Fernanda, consciente de la rivalidad entre ambos hombres, le ruega a César tener mayor cuidado, ya que Rafael es muy celoso y le comparte que tiene miedo de que él revele su plan antes de que ella pueda tener las pruebas en contra de Octavio. Al mismo tiempo, Rigoberto le comparte a Isabela lo que Rafael piensa de ella.

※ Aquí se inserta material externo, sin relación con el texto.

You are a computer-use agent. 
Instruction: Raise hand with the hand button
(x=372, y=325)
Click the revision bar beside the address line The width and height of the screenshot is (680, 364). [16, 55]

Linares quiere que Leticia esté en su boda

Unas horas más tarde, Linares le pide a Rafael que invite a su madre a la ceremonia y que ese, sea su regalo de bodas. Octavio descubre que su hijo está en la hacienda y lo corre, pero antes de irse, Rafael le asegura que lo extraña: “Siento que todo esté resultando así”. Cuando el joven Toscano regresa a la finca de su amada, Fernanda evita que vea su vestido de novia, ya que es de mala suerte y recuerda que una noche antes de casarse, Santiago la vio y todo fue una desgracia.

Isabela se entera que Rafael se casa con Linares y Carmelo le regala un terreno a Rigoberto. Por su parte, Fernanda decide rechazar los regalos que le llevó Isabela a Rafa por su futuro enlace y le asegura que esos obsequios eran para ellos, no para su nuevo matrimonio.